Skrzynecki’s spare, unadorned style suits his poetry, but in prose it tends to plod, and in Boys of Summer tedium sets in early. ‘Tom’s favourite program was Superman, played by George Reeves. Superman could fly through the air, bend steel with his bare hands, was faster than a speeding bullet and more powerful than a locomotive. He had come to Earth from the exploding planet Krypton ...’

Yes, I think most people from the planet Earth are already familiar with the talents of the mild-mannered Clark Kent. And also with the excellent qualities of Tom’s favourite comic-book character, ‘The Ghost Who Walks, The Man Who Cannot Die’, who ‘lived in the Skull Cave in a jungle with the Bandar, the Pygmy Poison People ...’

Reading Boys of Summer, I had to keep reminding myself that it was a novel, not a memoir. We are regaled with the particulars of local shopkeepers and the name of the milkman’s Clydesdale (but not, for some reason, the baker’s, perhaps because the Krupas usually bought their bread from the Greek delicatessen instead). The life he describes might have been pleasant to experience, but it is deadly dull to read about. ‘The tiles in the Krupa bathroom were pink, blue and grey, while the fibro walls had been painted green and pink.’ The expedition to choose a puppy for Tom is described in excruciating detail. The mother of the litter belongs to a family of friends, but Tom picks out the very puppy that Lech, a boy his own age, wants to keep, and a tantrum ensues. Usually in a novel something like this would lead somewhere, but there is no sequel – we hear nothing more about Lech.

Occasionally, Skrzynecki gets preachy: ‘When he grew into adulthood, Tom realised that these days had been among the best of his life. Not only was he with his parents, but he still had those links to his identity which, although they sometimes made him feel different and self-conscious with other children, ultimately helped define his place in the world.’ That may be so, but this does nothing to develop the story or to keep the narrative ticking along.

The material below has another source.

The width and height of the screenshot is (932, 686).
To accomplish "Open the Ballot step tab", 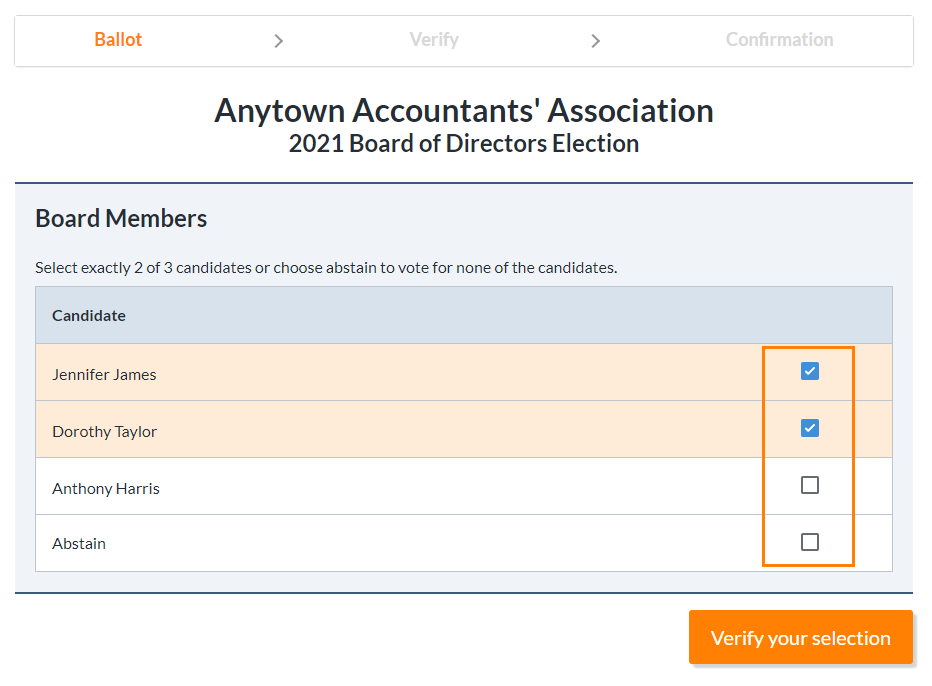I will pos(118,40).

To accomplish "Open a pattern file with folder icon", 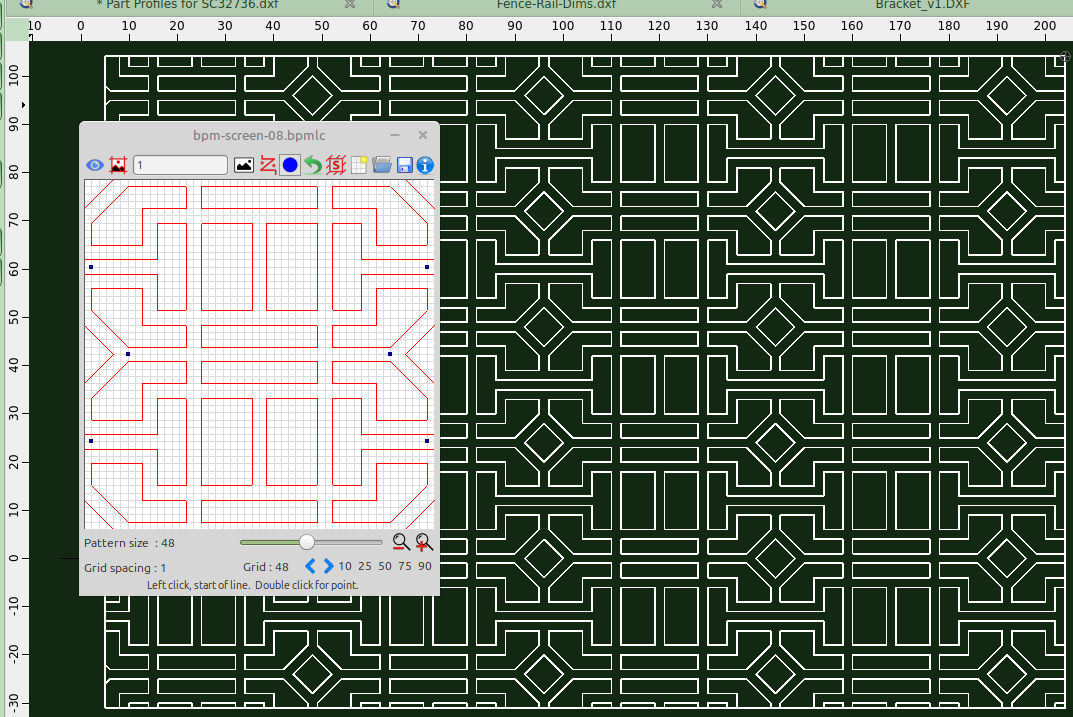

The imagery is often strange, as if this professor of English doesn’t quite understand how similes work. Father John drives a Volkswagen, which sits by the kerb ‘like a giant beetle’. He drives the boys down the coast ‘through places with names like Waterfall and Heathcote’. Surely the names are not like Waterfall and Heathcote, but are Waterfall and Heathcote? Humour is rare, so it is hard to know whether the parting remark of a doctor visiting the family after a tragic event is supposed to be a joke: ‘You have a lovely home, by the way. Beautiful curtains. Did you buy them at David Jones?’ he asks. In a different book this could be wryly absurd. In Boys of Summer it is just puzzling.

Reading this book about these nice people living very ordinary lives is a disturbing experience. When nothing much happens for such a long time, you long for some dramatic event. You don’t really wish to visit sexual abuse, mental illness or violent death on any of them, but the reader is a restless, easily distracted creature. Had I not been asked to write this review, I wouldn’t have made it past the bathroom tiles on page thirty-eight.